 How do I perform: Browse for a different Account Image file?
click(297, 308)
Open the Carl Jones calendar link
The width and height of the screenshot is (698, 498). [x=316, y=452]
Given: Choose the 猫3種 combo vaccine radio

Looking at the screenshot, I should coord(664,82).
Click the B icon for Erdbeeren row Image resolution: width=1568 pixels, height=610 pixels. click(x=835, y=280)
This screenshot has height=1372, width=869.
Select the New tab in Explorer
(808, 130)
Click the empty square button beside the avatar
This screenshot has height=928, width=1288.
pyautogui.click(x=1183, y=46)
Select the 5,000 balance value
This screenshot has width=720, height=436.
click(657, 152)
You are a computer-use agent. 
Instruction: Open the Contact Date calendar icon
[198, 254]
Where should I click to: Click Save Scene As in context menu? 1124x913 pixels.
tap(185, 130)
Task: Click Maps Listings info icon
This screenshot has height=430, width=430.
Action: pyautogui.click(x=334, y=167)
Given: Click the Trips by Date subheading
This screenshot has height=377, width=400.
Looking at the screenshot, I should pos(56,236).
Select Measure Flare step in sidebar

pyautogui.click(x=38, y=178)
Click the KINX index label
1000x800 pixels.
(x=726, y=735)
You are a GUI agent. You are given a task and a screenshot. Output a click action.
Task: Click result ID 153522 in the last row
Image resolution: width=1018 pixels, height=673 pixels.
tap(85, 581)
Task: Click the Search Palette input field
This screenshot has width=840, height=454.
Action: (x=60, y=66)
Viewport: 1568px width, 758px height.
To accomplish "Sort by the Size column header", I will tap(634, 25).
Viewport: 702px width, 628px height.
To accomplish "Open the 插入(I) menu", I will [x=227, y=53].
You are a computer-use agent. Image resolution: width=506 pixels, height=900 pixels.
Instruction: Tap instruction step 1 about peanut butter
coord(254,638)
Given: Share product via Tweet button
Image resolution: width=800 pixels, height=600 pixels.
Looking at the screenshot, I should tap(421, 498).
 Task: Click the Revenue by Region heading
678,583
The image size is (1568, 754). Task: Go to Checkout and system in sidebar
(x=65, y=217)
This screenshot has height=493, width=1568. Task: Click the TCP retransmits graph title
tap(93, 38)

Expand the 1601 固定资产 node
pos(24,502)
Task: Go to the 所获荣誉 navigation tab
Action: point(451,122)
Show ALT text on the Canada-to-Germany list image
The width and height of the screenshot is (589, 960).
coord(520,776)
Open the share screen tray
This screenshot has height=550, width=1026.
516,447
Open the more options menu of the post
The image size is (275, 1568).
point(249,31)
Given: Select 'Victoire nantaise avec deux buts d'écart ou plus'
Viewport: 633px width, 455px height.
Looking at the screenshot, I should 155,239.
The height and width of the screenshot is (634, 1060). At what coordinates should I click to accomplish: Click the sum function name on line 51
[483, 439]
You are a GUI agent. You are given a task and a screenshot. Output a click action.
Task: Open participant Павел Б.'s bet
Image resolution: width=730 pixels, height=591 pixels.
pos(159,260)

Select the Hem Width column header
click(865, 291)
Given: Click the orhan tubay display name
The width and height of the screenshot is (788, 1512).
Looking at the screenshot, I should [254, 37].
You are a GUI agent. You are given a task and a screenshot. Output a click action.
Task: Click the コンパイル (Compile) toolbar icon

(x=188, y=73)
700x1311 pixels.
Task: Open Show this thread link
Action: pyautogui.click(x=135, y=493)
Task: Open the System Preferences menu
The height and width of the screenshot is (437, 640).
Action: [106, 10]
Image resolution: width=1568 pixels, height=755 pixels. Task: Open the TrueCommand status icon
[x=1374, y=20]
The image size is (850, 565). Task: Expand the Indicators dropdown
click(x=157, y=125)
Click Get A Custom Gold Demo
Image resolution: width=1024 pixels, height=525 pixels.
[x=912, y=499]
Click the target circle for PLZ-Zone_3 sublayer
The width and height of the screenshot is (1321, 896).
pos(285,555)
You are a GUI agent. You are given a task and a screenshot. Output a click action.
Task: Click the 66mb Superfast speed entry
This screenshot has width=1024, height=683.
§ §
◆ **YOUR INSTRUCTIONS**:
Which lines above hold the string "will"? Copy each of them.

◆ **TASK SOLUTION**:
To accomplish "Sort by the Size column header", I will tap(634, 25).
To accomplish "Open the 插入(I) menu", I will [x=227, y=53].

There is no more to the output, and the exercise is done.